I will study your post more carefully and possibly comment more. Thank you very much for this excellent article. What I appreciate most is that you tested the paints under realistic conditions. Very good article, and quite useful to me as a budding watercolor student.

    Mary · May 20, 2022 at 7:39 pm

    Bob, I’m always surprised when I see the really expensive G & B bijoux boxes selling! Some are over $1000! They have great paints, and I know a lot of work goes into making them. I even know some of the minerals are rare & therefore expensive. But like you, I wouldn’t know the difference between a high end lapis lazuli and a more pedestrian one!

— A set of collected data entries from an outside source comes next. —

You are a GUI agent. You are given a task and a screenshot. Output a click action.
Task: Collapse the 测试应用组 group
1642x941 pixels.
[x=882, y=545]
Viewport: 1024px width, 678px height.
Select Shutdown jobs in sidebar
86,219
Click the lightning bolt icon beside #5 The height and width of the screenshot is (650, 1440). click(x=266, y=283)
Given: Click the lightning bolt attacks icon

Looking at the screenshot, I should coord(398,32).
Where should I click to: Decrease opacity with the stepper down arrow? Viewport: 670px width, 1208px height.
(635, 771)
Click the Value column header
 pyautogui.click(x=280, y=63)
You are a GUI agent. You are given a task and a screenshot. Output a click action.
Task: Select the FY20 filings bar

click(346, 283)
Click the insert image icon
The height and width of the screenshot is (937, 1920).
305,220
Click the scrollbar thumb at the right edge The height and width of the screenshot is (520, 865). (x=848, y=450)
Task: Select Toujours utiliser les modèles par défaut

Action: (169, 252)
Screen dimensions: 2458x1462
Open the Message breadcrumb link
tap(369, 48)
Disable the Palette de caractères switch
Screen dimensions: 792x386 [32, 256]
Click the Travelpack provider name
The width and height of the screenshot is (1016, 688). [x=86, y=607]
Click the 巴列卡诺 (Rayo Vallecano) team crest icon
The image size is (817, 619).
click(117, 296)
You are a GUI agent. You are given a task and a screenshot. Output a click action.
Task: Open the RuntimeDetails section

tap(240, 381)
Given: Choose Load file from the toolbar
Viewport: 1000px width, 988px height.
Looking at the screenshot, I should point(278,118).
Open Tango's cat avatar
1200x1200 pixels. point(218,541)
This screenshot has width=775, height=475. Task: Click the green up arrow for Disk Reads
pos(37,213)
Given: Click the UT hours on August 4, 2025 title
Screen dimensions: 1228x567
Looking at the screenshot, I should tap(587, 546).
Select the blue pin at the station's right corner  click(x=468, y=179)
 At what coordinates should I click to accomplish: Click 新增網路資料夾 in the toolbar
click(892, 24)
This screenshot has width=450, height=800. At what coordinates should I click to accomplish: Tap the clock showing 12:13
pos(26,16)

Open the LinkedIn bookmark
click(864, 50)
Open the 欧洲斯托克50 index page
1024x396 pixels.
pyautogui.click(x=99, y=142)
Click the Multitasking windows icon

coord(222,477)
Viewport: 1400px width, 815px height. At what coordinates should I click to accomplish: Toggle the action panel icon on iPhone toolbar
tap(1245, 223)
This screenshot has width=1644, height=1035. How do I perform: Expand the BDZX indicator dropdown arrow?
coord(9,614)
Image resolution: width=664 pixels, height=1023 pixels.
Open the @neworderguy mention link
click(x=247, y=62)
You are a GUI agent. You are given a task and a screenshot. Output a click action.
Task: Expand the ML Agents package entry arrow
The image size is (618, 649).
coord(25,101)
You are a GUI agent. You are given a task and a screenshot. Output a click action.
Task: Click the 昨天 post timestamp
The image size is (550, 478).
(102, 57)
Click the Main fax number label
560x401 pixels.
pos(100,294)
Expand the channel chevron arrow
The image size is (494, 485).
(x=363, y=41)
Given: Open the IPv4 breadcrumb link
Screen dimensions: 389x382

      Bob Cochran · May 20, 2022 at 8:02 pm

      Hi Mary! Yes, I agree with you about Greenleaf & Blueberry products. And I like your suggestion about combining 2 brands.

        Mary · May 20, 2022 at 8:24 pm

        Bob, I’ve also used Letter Sparrow, and just placed an order for Ruby Mountain. They have a website and also an Etsy shop – the Etsy even has several desert curated palettes!

          Logan · May 21, 2022 at 5:31 am

          I love color head-to-heads as i always want to know which brand to get for each color – it’s especially helpful that you tried it in the field! It gets hot and humid in the summer and cold in the winter and I’d like paints that can stand up to a variety of conditions.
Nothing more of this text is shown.